- The paper introduces LKD-KGC, a framework that autonomously constructs domain-specific knowledge graphs using hierarchical dependency parsing.
- It achieves improved entity and relation extraction precision and recall through context-aware schema generation and triple extraction without predefined schemas.
- The framework demonstrates robustness across diverse datasets, outperforming state-of-the-art methods in both public and private corpora.
Domain-Specific KG Construction via LLM-driven Knowledge Dependency Parsing
Introduction
This essay describes the LKD-KGC framework, which addresses challenges in constructing domain-specific knowledge graphs (KGs) using LLMs. The framework introduces a method for unsupervised KG construction, systematically incorporating hierarchical knowledge dependency parsing to enhance precision and recall in entity and relationship extraction.

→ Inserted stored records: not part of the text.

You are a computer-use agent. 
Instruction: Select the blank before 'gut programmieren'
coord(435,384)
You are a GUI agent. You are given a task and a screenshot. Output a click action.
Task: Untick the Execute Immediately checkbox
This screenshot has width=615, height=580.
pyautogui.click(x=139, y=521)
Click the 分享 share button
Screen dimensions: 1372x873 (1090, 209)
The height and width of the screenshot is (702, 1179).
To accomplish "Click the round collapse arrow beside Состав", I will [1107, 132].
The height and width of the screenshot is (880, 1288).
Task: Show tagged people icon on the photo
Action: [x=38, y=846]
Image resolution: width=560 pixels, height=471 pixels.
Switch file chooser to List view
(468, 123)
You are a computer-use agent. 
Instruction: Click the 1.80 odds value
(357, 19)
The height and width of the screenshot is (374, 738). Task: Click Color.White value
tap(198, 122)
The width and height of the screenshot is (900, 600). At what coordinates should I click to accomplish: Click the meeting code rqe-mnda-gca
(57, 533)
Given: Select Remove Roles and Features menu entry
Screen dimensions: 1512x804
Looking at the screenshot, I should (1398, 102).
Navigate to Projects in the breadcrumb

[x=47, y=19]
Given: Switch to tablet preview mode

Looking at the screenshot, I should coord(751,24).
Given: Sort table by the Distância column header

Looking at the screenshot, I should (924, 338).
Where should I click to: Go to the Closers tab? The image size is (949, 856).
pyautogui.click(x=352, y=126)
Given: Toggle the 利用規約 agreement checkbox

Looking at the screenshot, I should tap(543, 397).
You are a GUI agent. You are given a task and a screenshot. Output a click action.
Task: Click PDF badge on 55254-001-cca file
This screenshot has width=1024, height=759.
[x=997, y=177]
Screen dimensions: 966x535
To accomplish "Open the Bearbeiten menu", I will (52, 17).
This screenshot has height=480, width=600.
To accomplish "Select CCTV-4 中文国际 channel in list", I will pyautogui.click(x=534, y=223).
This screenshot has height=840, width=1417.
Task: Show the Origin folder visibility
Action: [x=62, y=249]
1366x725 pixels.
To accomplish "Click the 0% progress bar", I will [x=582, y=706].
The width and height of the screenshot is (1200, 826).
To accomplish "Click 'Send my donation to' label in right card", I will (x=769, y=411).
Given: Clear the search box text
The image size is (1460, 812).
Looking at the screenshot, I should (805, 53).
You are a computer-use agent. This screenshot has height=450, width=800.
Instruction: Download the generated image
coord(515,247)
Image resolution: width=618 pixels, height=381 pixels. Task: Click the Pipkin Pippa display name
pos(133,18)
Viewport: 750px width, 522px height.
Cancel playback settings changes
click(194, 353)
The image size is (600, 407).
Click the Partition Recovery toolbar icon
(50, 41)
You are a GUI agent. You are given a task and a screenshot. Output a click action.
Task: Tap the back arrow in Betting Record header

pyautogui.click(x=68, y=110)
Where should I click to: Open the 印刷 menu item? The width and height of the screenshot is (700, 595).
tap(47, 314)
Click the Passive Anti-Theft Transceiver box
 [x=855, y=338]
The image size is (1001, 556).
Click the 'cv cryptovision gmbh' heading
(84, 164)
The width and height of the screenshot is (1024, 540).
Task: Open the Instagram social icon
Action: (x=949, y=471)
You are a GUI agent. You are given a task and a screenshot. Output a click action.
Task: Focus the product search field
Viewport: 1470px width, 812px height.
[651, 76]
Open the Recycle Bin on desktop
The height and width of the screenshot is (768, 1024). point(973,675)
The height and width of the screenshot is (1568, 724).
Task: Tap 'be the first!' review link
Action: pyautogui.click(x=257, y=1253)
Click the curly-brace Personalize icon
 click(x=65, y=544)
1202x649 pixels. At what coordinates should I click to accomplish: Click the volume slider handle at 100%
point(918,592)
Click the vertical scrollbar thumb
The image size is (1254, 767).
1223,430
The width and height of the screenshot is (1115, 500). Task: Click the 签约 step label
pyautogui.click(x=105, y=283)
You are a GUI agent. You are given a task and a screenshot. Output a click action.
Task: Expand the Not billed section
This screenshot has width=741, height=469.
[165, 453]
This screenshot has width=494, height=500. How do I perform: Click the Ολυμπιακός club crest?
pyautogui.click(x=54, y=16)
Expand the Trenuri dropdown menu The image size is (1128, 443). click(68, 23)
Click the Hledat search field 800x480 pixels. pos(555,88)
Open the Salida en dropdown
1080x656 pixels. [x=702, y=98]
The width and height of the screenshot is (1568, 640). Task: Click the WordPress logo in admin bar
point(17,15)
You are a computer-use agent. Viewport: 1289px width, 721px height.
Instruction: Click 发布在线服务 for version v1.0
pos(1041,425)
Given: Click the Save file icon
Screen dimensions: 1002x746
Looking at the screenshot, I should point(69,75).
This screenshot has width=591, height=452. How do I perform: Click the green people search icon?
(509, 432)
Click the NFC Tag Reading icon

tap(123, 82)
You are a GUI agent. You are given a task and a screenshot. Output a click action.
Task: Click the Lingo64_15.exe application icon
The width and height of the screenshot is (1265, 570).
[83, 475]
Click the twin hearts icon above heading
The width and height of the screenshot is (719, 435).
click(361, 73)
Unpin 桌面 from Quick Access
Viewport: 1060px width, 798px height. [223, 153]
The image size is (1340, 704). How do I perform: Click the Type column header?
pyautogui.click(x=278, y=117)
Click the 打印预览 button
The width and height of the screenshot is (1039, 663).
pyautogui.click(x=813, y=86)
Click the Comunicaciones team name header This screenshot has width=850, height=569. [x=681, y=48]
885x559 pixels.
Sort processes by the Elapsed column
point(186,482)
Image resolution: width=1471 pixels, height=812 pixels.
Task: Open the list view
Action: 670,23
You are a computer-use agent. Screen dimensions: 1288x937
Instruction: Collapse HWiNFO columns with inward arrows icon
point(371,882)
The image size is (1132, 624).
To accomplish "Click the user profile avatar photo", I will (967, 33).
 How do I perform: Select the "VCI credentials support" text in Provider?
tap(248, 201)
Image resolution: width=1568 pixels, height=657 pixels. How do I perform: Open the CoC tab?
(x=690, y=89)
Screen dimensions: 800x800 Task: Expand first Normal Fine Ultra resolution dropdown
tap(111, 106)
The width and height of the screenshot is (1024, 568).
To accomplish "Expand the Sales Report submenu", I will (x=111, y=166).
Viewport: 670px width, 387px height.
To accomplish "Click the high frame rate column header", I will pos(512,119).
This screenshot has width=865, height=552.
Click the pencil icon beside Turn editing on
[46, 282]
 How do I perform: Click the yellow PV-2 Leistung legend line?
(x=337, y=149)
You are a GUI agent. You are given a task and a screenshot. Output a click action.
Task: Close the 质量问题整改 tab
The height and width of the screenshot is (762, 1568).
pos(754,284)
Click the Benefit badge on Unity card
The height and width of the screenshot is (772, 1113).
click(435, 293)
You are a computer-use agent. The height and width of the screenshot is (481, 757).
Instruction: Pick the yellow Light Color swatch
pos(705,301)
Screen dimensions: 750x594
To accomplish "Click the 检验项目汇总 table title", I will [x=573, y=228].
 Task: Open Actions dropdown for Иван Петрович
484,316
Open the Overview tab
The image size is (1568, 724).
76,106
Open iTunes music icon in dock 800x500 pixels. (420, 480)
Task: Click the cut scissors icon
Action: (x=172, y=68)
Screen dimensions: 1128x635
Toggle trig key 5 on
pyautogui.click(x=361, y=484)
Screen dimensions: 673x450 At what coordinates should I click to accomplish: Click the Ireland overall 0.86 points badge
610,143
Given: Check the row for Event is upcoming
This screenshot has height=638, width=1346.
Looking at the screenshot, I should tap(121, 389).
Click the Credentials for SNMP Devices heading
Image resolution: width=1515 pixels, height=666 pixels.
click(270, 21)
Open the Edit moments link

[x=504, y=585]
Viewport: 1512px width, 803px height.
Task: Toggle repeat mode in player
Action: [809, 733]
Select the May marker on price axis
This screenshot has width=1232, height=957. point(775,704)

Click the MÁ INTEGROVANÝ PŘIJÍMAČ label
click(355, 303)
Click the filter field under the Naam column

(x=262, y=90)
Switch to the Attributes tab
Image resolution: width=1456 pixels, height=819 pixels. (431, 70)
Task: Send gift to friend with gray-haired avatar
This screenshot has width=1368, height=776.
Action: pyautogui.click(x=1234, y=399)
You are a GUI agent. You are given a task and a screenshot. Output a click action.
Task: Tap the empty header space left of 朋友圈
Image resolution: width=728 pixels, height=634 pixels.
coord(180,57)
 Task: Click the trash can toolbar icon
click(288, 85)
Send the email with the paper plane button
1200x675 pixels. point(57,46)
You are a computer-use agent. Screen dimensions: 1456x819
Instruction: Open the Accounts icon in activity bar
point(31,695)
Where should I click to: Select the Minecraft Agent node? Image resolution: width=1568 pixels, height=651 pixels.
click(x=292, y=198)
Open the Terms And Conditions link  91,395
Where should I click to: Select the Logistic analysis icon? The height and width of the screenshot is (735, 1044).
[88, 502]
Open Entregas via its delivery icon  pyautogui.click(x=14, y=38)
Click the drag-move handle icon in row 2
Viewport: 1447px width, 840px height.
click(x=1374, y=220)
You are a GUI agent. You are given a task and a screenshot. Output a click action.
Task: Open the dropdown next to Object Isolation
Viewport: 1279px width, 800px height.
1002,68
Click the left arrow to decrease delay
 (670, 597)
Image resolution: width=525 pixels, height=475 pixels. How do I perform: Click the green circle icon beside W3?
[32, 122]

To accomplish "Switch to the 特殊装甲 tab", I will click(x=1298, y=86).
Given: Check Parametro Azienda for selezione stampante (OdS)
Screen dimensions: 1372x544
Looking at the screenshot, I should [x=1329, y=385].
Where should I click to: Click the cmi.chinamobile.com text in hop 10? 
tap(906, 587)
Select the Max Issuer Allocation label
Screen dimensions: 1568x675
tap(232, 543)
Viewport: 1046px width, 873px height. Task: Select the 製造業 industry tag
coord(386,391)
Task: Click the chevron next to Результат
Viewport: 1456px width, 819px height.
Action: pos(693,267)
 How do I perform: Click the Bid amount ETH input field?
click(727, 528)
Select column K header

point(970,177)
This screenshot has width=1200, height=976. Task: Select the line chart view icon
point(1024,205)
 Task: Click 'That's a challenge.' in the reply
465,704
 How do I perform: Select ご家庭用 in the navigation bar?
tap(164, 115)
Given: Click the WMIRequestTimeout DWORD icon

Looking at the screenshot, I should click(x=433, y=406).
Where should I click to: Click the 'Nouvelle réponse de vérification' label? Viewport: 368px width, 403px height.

Domain-specific corpora demand specialized techniques, given their complex terminology, hierarchical knowledge, and limited external references. LKD-KGC leverages LLM-driven prioritization and autoregressive schema generation to meet these needs without reliance on predefined schemas or external knowledge.
Framework Overview
LKD-KGC consists of three main components: Dependency Evaluation, Schema Definition, and Triple Extraction, each contributing to an integrated approach for processing domain-specific corpora. This methodology prioritizes global knowledge dependencies through hierarchical document processing (Figure 1).
Figure 1: The directory structure of Prometheus documents, demonstrating latent ideal accessing orders for knowledge graph construction.
Dependency Evaluation
This module determines the optimal order for document processing by generating context-aware summaries that integrate cross-document knowledge. It employs vector retrieval to manage context length constraints in LLMs, ensuring efficient hierarchical knowledge synthesis.
Schema Definition
Entity types are extracted from contextually enriched summaries, after which clustering and semantic deduplication refine the entity schema. Prompts guide LLMs to define comprehensive and coherent entity schemas using retrieved contextual knowledge.
Under the guidance of an established entity schema, triples are extracted from original documents based on entity types without predefined relation types. This ensures that only meaningful relationships are constructed into the final KG.
Figure 2: The framework of LKD-KGC, illustrating comprehensive domain-specific KG construction using hierarchical dependency parsing.
Experimental Evaluation
Public Corpora
LKD-KGC was evaluated using public datasets, demonstrating superior precision and recall compared with existing LLM-based methods. For the Prometheus dataset, it achieved significant improvements in extracting valid entities and relations, as depicted by higher recall numbers and precision rates.
Private Corpora
On private corpus datasets like IMS documentation, where external references are unavailable, LKD-KGC excelled by fully utilizing internal document contexts. The dependency parsing allowed for accurate extraction of valid entities and relation triples from complex domain-specific texts.
The experimental results underscored LKD-KGC's capability to outperform state-of-the-art baseline methods across diverse datasets and LLM backbones. These improvements in precision and recall metrics highlight the robustness of the framework in handling intricate knowledge dependencies.
Conclusion
The LKD-KGC framework provides an effective solution for constructing high-quality domain-specific knowledge graphs by exploiting LLM-driven knowledge dependency parsing. Its autonomous capability to infer processing sequences and integrate hierarchical contexts results in improved precision and recall rates. These advancements suggest promising directions for future developments in AI-driven KG construction methodologies, particularly in domains with complex and specialized knowledge requirements.